> _Description of the task_
Can you repeat the lines below with "Locate an element" swapped for "Find an element" and everything else left unchanged?

> _Records for this task_
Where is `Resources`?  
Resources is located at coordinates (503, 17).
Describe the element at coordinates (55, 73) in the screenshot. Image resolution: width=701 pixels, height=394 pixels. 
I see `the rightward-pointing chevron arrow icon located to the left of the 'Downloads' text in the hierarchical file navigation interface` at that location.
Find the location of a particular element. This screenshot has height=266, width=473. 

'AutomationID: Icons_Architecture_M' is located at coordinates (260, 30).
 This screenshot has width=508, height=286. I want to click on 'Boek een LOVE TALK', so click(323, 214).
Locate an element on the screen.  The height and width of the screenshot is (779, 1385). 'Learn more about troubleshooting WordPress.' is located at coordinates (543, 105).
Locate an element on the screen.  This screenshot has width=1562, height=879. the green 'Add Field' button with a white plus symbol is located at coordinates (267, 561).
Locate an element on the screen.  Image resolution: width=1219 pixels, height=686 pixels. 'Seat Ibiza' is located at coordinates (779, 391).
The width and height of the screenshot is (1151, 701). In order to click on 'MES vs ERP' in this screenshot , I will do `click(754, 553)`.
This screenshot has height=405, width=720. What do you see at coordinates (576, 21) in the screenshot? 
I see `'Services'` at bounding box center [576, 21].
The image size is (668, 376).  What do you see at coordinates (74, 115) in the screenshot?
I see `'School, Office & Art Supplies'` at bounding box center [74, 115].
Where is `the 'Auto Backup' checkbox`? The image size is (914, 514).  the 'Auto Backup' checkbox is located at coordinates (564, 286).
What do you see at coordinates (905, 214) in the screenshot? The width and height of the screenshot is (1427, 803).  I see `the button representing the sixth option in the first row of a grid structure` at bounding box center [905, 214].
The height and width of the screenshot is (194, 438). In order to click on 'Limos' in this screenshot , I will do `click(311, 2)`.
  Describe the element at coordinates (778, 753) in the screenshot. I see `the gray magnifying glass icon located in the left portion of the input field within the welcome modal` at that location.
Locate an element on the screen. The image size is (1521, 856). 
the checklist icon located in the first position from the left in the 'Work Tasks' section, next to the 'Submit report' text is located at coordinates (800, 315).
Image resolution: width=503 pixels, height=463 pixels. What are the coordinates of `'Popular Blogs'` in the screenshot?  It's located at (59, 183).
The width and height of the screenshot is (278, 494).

> _Task solution_
Where is `Resources`?  
Resources is located at coordinates (503, 17).
Describe the element at coordinates (55, 73) in the screenshot. Image resolution: width=701 pixels, height=394 pixels. 
I see `the rightward-pointing chevron arrow icon located to the left of the 'Downloads' text in the hierarchical file navigation interface` at that location.
Find the location of a particular element. This screenshot has height=266, width=473. 

'AutomationID: Icons_Architecture_M' is located at coordinates (260, 30).
 This screenshot has width=508, height=286. I want to click on 'Boek een LOVE TALK', so click(323, 214).
Find an element on the screen.  The height and width of the screenshot is (779, 1385). 'Learn more about troubleshooting WordPress.' is located at coordinates (543, 105).
Find an element on the screen.  This screenshot has width=1562, height=879. the green 'Add Field' button with a white plus symbol is located at coordinates (267, 561).
Find an element on the screen.  Image resolution: width=1219 pixels, height=686 pixels. 'Seat Ibiza' is located at coordinates (779, 391).
The width and height of the screenshot is (1151, 701). In order to click on 'MES vs ERP' in this screenshot , I will do `click(754, 553)`.
This screenshot has height=405, width=720. What do you see at coordinates (576, 21) in the screenshot? 
I see `'Services'` at bounding box center [576, 21].
The image size is (668, 376).  What do you see at coordinates (74, 115) in the screenshot?
I see `'School, Office & Art Supplies'` at bounding box center [74, 115].
Where is `the 'Auto Backup' checkbox`? The image size is (914, 514).  the 'Auto Backup' checkbox is located at coordinates (564, 286).
What do you see at coordinates (905, 214) in the screenshot? The width and height of the screenshot is (1427, 803).  I see `the button representing the sixth option in the first row of a grid structure` at bounding box center [905, 214].
The height and width of the screenshot is (194, 438). In order to click on 'Limos' in this screenshot , I will do `click(311, 2)`.
  Describe the element at coordinates (778, 753) in the screenshot. I see `the gray magnifying glass icon located in the left portion of the input field within the welcome modal` at that location.
Find an element on the screen. The image size is (1521, 856). 
the checklist icon located in the first position from the left in the 'Work Tasks' section, next to the 'Submit report' text is located at coordinates (800, 315).
Image resolution: width=503 pixels, height=463 pixels. What are the coordinates of `'Popular Blogs'` in the screenshot?  It's located at (59, 183).
The width and height of the screenshot is (278, 494).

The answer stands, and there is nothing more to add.